An aging and seemingly limited household robot attempts to communicate with the family dog.
It seems that having robotic household companions is an inevitable thought when we ponder about the future. Of course this generates some science fiction and filmmaker interest, and we’ve seen our fair share of shorts with robots finding their self awareness, but Zari is quite unique in its own particular way.
In late 2011, I had to travel home to Florida because my dog was dying. As I sat there, he on my lap, his life slipping away, unable to speak to one another, there was a silent connection I couldn’t shake. Something that transcended communication, something that brought us to the same level of being. This was also around the time when Apple’s SIRI had just been introduced and I wondered if one day, when artificial intelligence advances to become part of our household, alongside our pets, what will our relationship to it be like? Will household robots have an inner world of their own? And if they do, will we be able to notice?
if I just show you this like it is, without manipulating you into liking it, can we care?
Filmmaking can be a bizarre thing sometimes. As a viewer we always have certain expectations of how things should happen, and more often than not if the structure is not respected we get the feeling that something is broken, and the flow just doesn’t seem right.
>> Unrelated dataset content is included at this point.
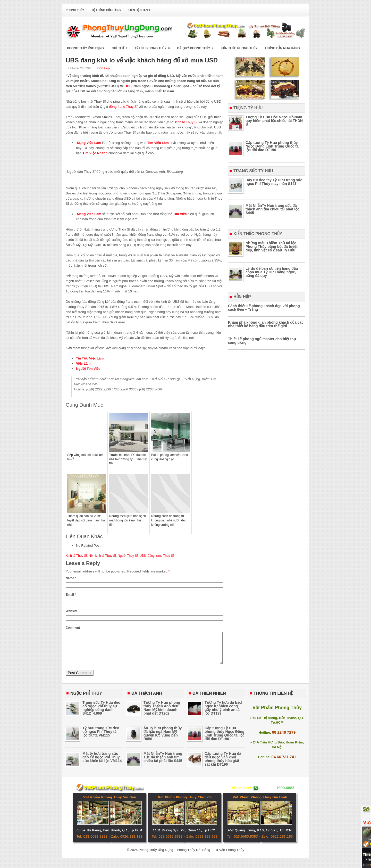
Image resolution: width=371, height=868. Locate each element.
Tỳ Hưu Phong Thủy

But Courtney plays dearly with our expectations, while she doesn’t really break the conventional filmmaking rules – she seems to have written rules of her own for Zari – and they work marvelously.
This was the first film I made outside a school program, which often restricts you with certain rules and regulations. I wanted to make a film that didn’t adhere to all the ‘proper’ ways you should make a short film and just let it be what it needed to be, even if that meant a slower, quieter film. Many notes would have probably been to add score or to have the robots do things that make us care about it. But I think I just really wanted to ask, if I just show you this like it is, without manipulating you into liking it, can we care?
As a science fiction film, Zari captivates us where we would least except it, but many technical aspects of the film were quite unique on their own – including the type of camera and film used.
This film was shot completely on 2-perf 35mm. I was a camera loader at the time and production kept telling me to waste any short ends below 150ft. Well, if you shoot 2-perf, that 150ft roll becomes 300ft and I knew I could squeeze 2 or 3 takes onto that. So instead of throwing the film out, I kept it and shot the entire film on short ends. We used an old camera called the Panavision G-2, what JAWS was shot on, and old Baltar lenses to give us that nostalgic, old feel I was going after. Moreover, the robot was completely built and practical with a remote operate controlling it from behind the camera. The cards were stacked against us in many ways with a dog, robot, an old camera, and film, but I am really happy with the final product.
Certainly ‘Zari’ doesn’t have the type of action or futuristic appeal that Science Fiction films have made us a custom to, but that’s the beauty of the film, showing us the mundane and probably most realistic version of the near future. Forget about soundtracks and cute human-like action and just let it be what it needed to be.